For adult minorities it’s a bit different. Often times seeing representation on television is a great reminder that there’s no reason to be ashamed of who you are. Some groups of adult minorities though have never or very rarely see their respective group portrayed on television, so when a character does represent them it can be shocking and emotive. For the first time, they finally see someone like them in their favourite show, book, movie, or video game.
If you still don’t understand why representation is so important, try thinking about it this way. Think of the colour of your hair. I’ll use brown as the example. Imagine that only one or two of your friends have brown hair, maybe none of them do. You hear and see a lot of comments that people with brown hair are mean, they say that people with brown hair are stuck up and only care about themselves. Some people even say that people with brown hair don’t exist because they’ve never seen a brown-haired person. But you know that’s not true. At least you think so. You’re not mean or stuck up, right? You did stand up for yourself the other day, but that wasn’t being mean, right? Maybe it was. Maybe you are as stuck up as people say. But you do exist. When you think about yourself you think about your brown hair. It’s really there, right? Or maybe you’re just pretending to have brown hair. Did something happen when you were younger that turned your hair brown? Are you sure you aren’t mistaking your brown hair for black hair? You probably just want to feel special so you say you have brown hair, but you really don’t.

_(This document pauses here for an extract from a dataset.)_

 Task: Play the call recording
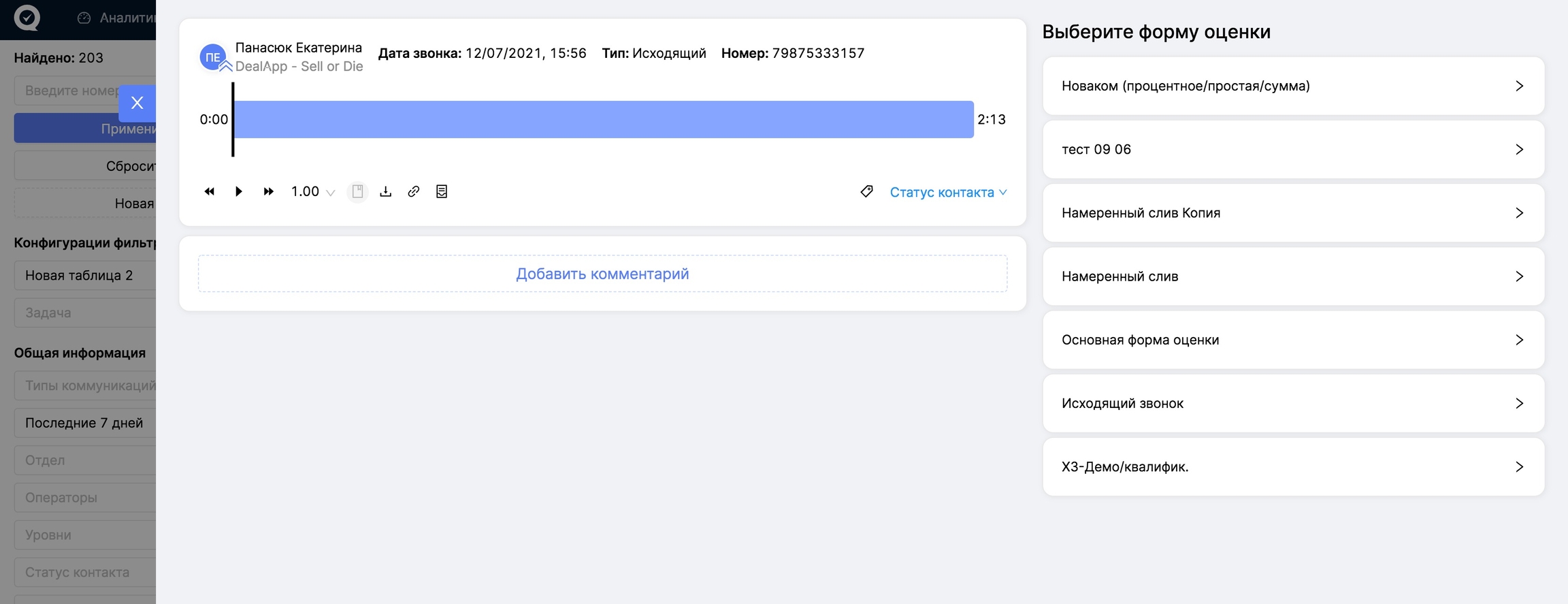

Then, one day while you’re watching your favourite show, a brown-haired character is suddenly introduced. And you’re in shock because that character is like you. And they aren’t mean and they aren’t stuck up, and they aren’t faking having brown hair. Can you imagine how happy you’d feel to finally see someone like you on tv, especially after hearing and seeing so many comments stereotyping who you are? This character finally shows what it’s like to be a brown-haired person. This character reminds you that you aren’t alone.

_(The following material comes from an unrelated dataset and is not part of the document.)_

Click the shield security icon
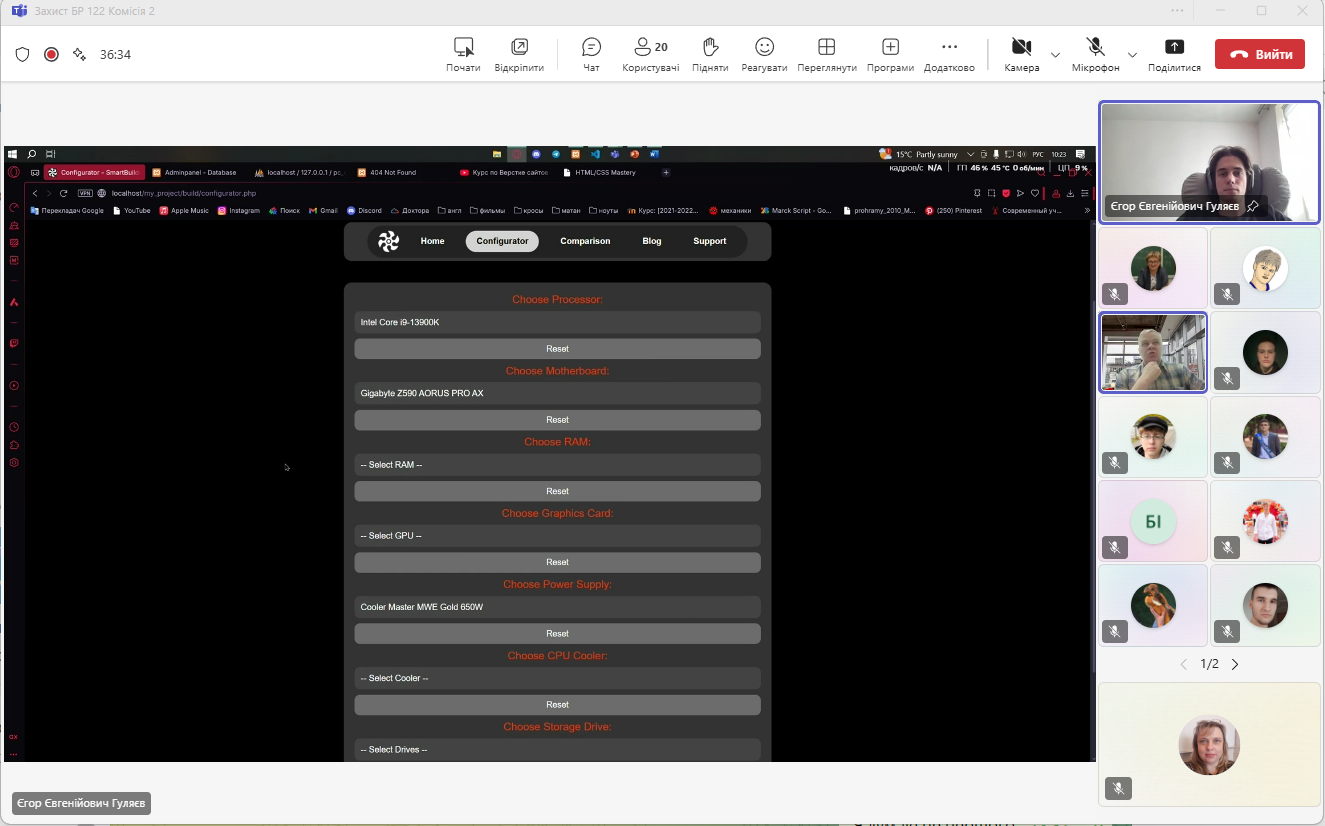 click(x=22, y=54)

This is what it feels like for many minorities to see themselves represented on the screen. Hopefully you can imagine what a big deal this would be and why minorities demand that they see more of themselves on television.
Lastly, diversity isn’t just about minorities. Television shows, books, and movies that showcase minority groups help raise awareness among majorities. For example, searches on Google that contained the word “asexuality” spiked to the highest it’s ever been after Todd from BoJack Horseman came out as asexual in September 2017. Because BoJack Horseman decided to feature a minority many more people are now aware of a term they probably didn’t know before. Like the asexual community, many other minority groups benefit from people actually knowing who they are and that they exist. And all groups of minorities benefit greatly when a character representing them is not shown in a negative and harmful light.
In conclusion, representation matters. Minority groups get so worked up because they often don’t have good representation to be satisfied with all the time. What makes them a minority also makes them who they are. It’s a lot easier to feel good about yourself when you’re given good representation.